Prep Baseball & Softball

Hatch sent off in grand fashion

Newly retired Sehome coaching and teaching legend Gary Hatch, right, reacts to a story told by close friend and baseball colleague Bill Baker, left, during a celebration of Hatch’s career on Monday, June 29, at Joe Martin Field.
Newly retired Sehome coaching and teaching legend Gary Hatch, right, reacts to a story told by close friend and baseball colleague Bill Baker, left, during a celebration of Hatch’s career on Monday, June 29, at Joe Martin Field. The Bellingham Herald

Gary Hatch during his 42 years of coaching and teaching at Sehome High School has enjoyed more memorable baseball games than surely he can keep track of.

But the Sehome community including family, friends, colleagues, former players and myriad other people whose lives Hatch has touched, offered the longtime ball coach one more game he soon won’t forget Monday night, June 29, at Joe Martin Field.

Roughly 250 people packed into Joe Martin Field’s main seating area to spend a special night honoring Hatch after the Sehome legend announced his retirement three weeks ago.

And, no, this was no ordinary retirement sendoff.

True to Hatch and his passion for the game, the ceremony contained vital elements synonymous with a baseball contest.

Hatch emerged onto the field in his Sehome baseball yellow and green uniform to throw out a ceremonial first pitch to his son, Dane Hatch. What followed was a one through nine batting order, including a DH, of speakers who shared how and why Hatch had impacted their life.

One by one, former players, colleagues and family spoke about Gary.

The list included Hatch’s brother, Greg Hatch, and his daughters Lonnie and Britt Hatch and son Dane. Colleagues including Bill Baker, Paul Petersen and Sehome AD Colin Cushman. Longtime umpire Don Murdzia spoke as well as close friend Ryder Cunningham and past players Dane Siegfried and Jason King.

Hatch followed, speaking for 20-30 minutes, and provided thanks to all those who had guided him on his long, successful career. He thanked his parents, his wife Lori, former coaches who’d helped him along the way, the Sehome community and many, many others.

At the end, Hatch threw a final batting practice on Joe Martin Field to whoever wanted one last chance to take a swing from Hatch’s seemingly robotic arm.

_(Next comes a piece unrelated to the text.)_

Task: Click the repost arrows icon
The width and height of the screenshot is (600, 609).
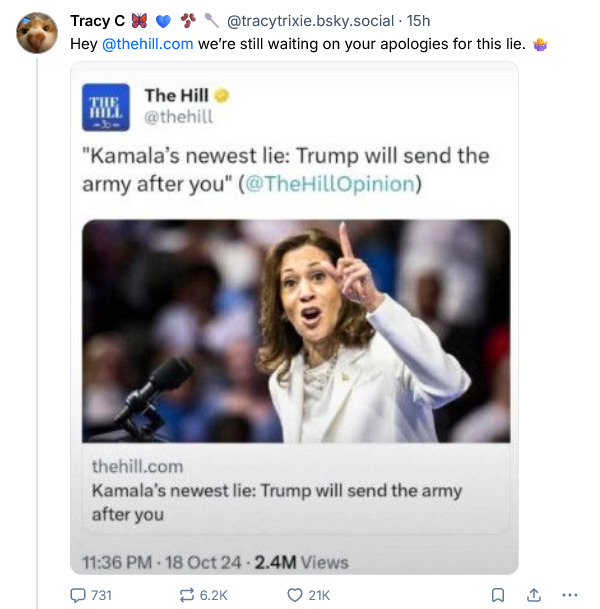Action: (186, 595)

“Let it not be forgot, that there once was a spot, that for one bright, shining 42-year moment, that was called Camelot,” Hatch authored as a quote in a program offered at his ceremony. “Sehome High School was my Camelot. Thank you for your attitude, your effort and your commitment to excellence. Keep hustling. ... And I know you will.”

Gary finished his career with a 532-274 record, which places him sixth among Washington state baseball coaches. He won three state titles (1983, 2007, 2008), and his teams competed for six championships.

But Gary didn’t spend much time addressing wins and losses.

One particularly intriguing part of the ceremony came when Gary explained why eight jerseys were hanging on the fence behind where he was speaking. Five of them were of former players who had died but are still remembered by the legacy they left.

The other three numbers — 23, 42 and 10 — each held an important meaning.

Gary wore 23 for some time to remind his club that they needed to win two of three games during old three-game series Sehome used to play years ago.

No. 42 was to honor Jackie Robinson and how much he meant to the game.

No. 10 signified the extra 10 percent of effort he wanted to give as a coach to compliment the player’s 100 percent.